Each of the available transforms creates an output dataset where each output band is a linear combination of all the input bands. Follow these steps to continue:

  1. From the Transform Method drop-down list, select a method. The choices are as follows:
    • Independent Component Analysis: The ICA method works well with hyperspectral data because it is more likely to treat sparse targets as important features, compared with the PCA or MNF methods. However, ICA can take a significantly longer time to process.
  2. Click Transform Params. The ICA Parameters dialog appears. See Independent Components Analysis for more information on the parameters required for ICA. Reducing the Number of Output IC Bands value will result in faster processing, but at the risk of omitting some subtle features. ICA is a memory-intensive process. If you receive a memory allocation error during processing, reduce the X Sampling and Y Sampling values to reduce the memory usage.
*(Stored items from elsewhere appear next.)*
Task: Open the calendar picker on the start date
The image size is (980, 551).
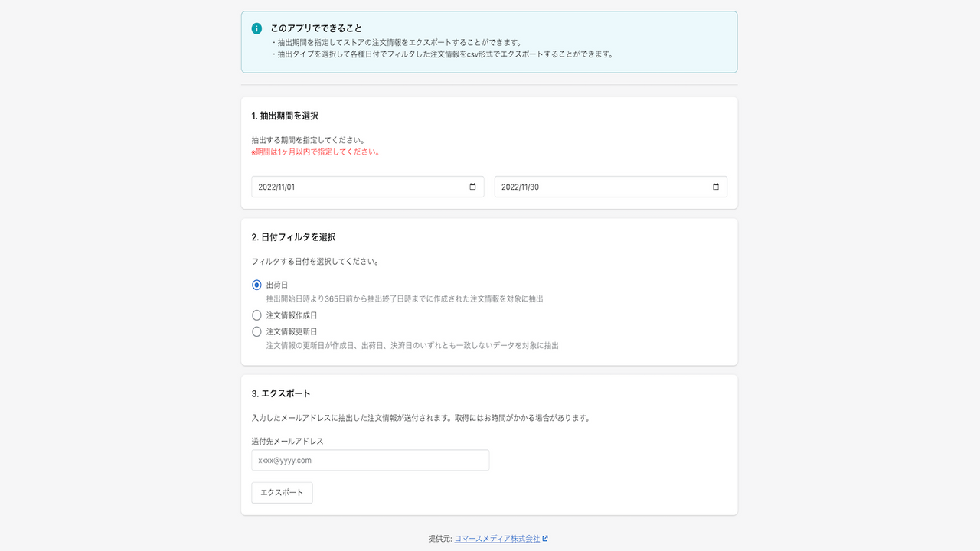Action: (473, 186)
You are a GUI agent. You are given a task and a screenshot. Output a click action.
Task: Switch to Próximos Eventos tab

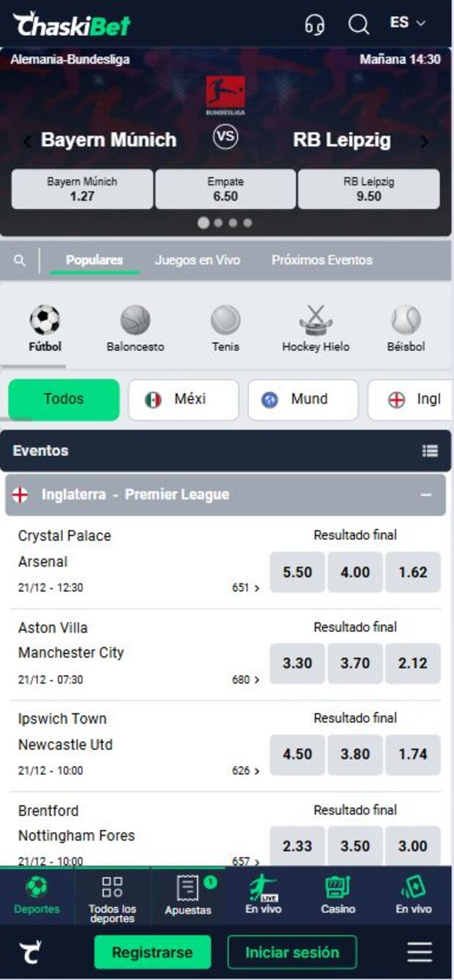pos(321,260)
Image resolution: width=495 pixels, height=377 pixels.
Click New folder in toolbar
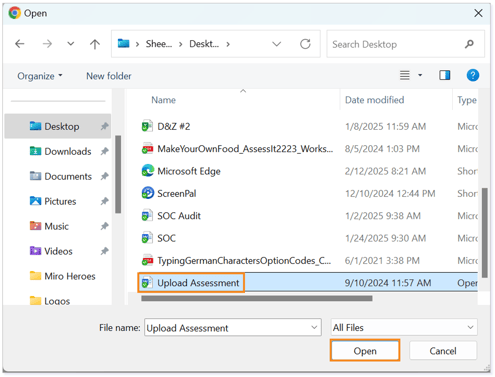[x=109, y=76]
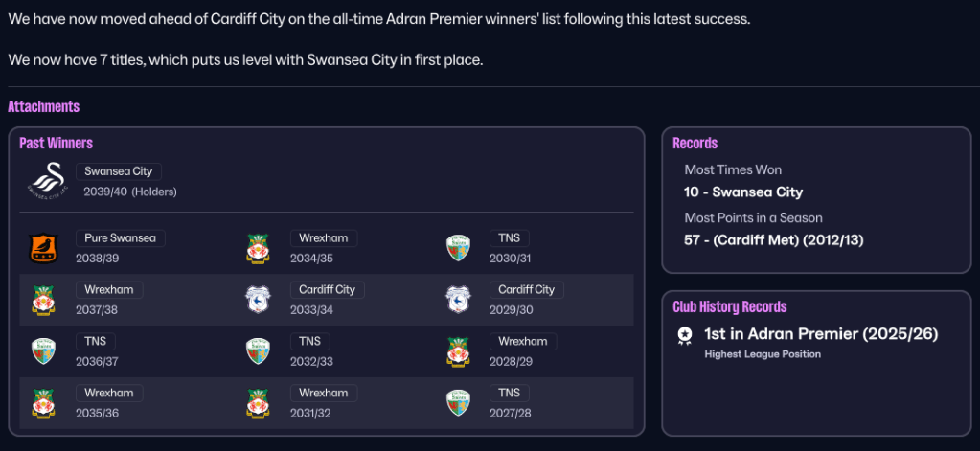Viewport: 980px width, 451px height.
Task: Click the Wrexham crest for 2034/35
Action: click(x=258, y=248)
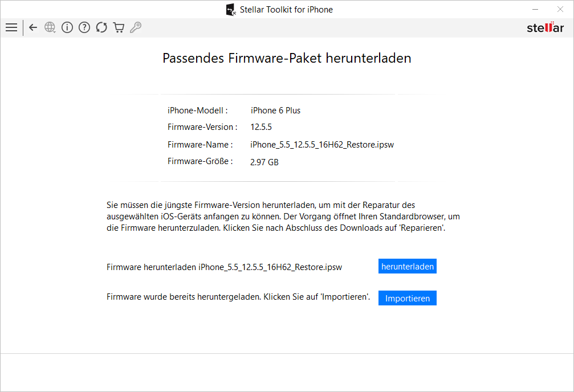The width and height of the screenshot is (574, 392).
Task: Click the info (i) icon
Action: click(67, 27)
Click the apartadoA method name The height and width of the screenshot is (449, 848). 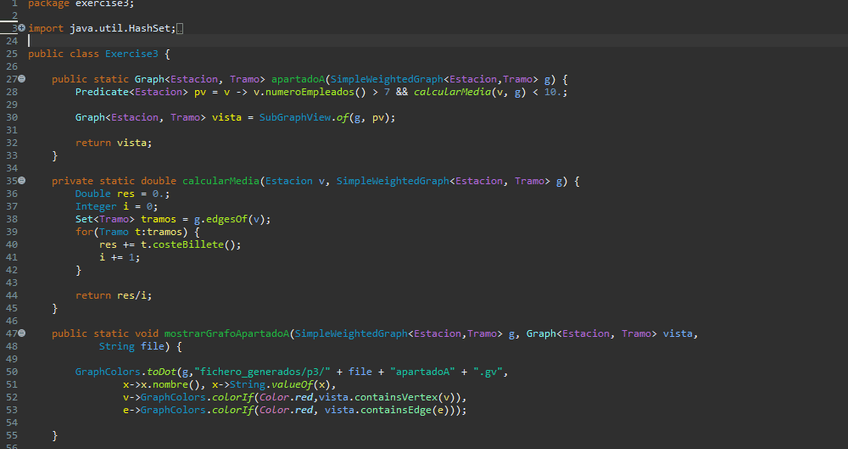point(298,79)
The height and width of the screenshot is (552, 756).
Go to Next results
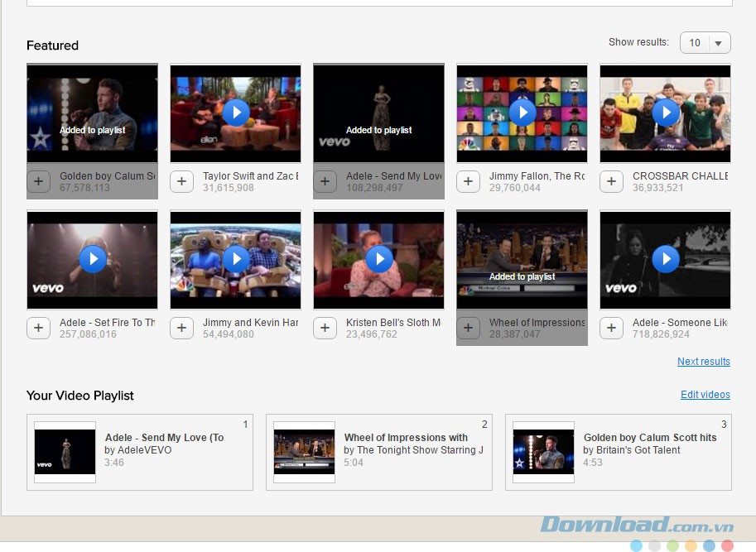[703, 362]
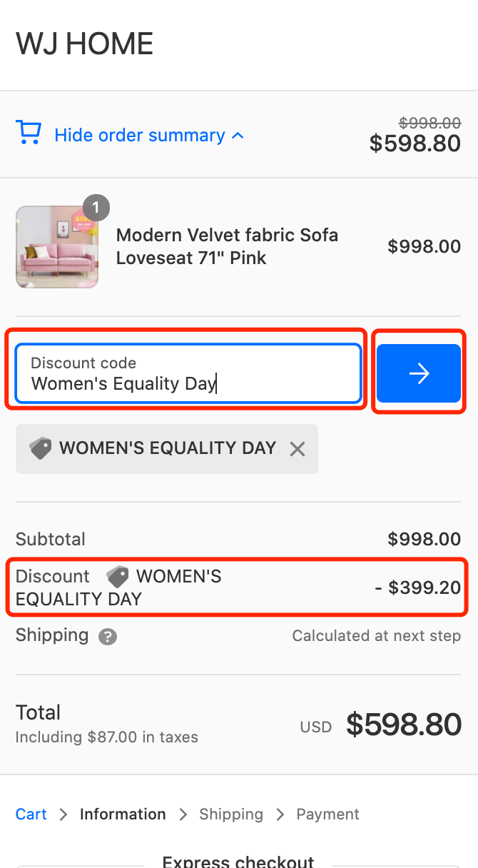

However, this can potentially change the statistics such that you miss sparse targets.

    • Principal Component Analysis: The PCA method creates a number of PC bands, which are linear combinations of the original spectral bands that are uncorrelated. You can calculate the same number of output PC bands as input spectral bands. The first PC band contains the largest percentage of data variance and the second PC band contains the second largest data variance, and so on.

    Click Transform Params. The PCA Parameters dialog appears. See Principal Components Analysis for more information on the required parameters for PCA.

    • Minimum Noise Fraction: The MNF transform is a linear transformation that uses separate PCA rotations to segregate noise in the data and to reduce the dimensionality of the original dataset.
    • Click Transform Params. The MNF Parameters dialog appears. Refer to Minimum Noise Fraction Transform for more information about the required parameters for MNF.

  3. The use of masks is recommended along with image transforms in cases where the image contains large areas that you are not interested in processing (such as water or black-fill pixels). In the Parameters dialog for each image transform method is a Mask Information section. From the Masking Method drop-down list, select one of the following options:
    • None: Select this option if you do not want to use a mask.
    • Mask user-specified value: Select this option to mask out certain pixels within an image. In the Fill Value field, enter the pixel value for the pixels you want to exclude from processing. When you apply a mask, the mask is used to generate transform coefficients. Yet the coefficients are applied to every pixel in the input image, whether a mask was used or not. Set the Zero Out Masked Pixels toggle button to Yes to apply the mask to the transform image so that masked values are 0.
    • User-defined mask file: Select this option to apply a separate mask file to the hyperspectral image. The mask file should be a binary image consisting of values of 0 and 1, and it must have the same spatial extent and projection as the hyperspectral image. Click Choose, and select a mask file. Set the Zero Out Masked Pixels toggle button to Yes to apply the mask to the transform image so that masked values are 0.
  4. Click Run Transform. When processing is complete, the results appear in the Dimensionality Reduction and Band Selection panel.
  5. Review the transformed image bands to determine which bands contain useful information. While the example discussed here is for ICA results, the same applies to PCA and MNF.
  6. The ICA Results section of the Dimensionality Reduction and Band Selection panel lists every transformed band. Double-click a band or click Display Band to open the selected band in a display group. Click Animate Bands to launch ENVI's animation tool, which provides a convenient way to quickly review all the bands.

    For ICA, click Plot 2D Coherence to see a plot of the spatial coherence for each transformed band. For PCA and MNF, click Plot Data Variance and select a plot to view. The choices are: Plot Variance (ENVI), Plot Variance (Log axis, IDL), Plot Eigenvalues (ENVI), and Plot Eigenvalues (Log axis, IDL).

    Advanced users may explore transformed results further by clicking Plot Band Weights. The Band Weightings dialog appears. This dialog provides some insight into how much each input spectral band contributes to each transformed image band.

  7. Select the transformed bands you wish to keep by clicking one of the following buttons:
    • Select Graphically: The THOR Spectral Subsetting dialog appears.
    • Select by List: The File Spectral Subset dialog appears.

THOR will automatically apply the selected transform to the target and background (if any) signatures before spectral matching is performed later in your workflow.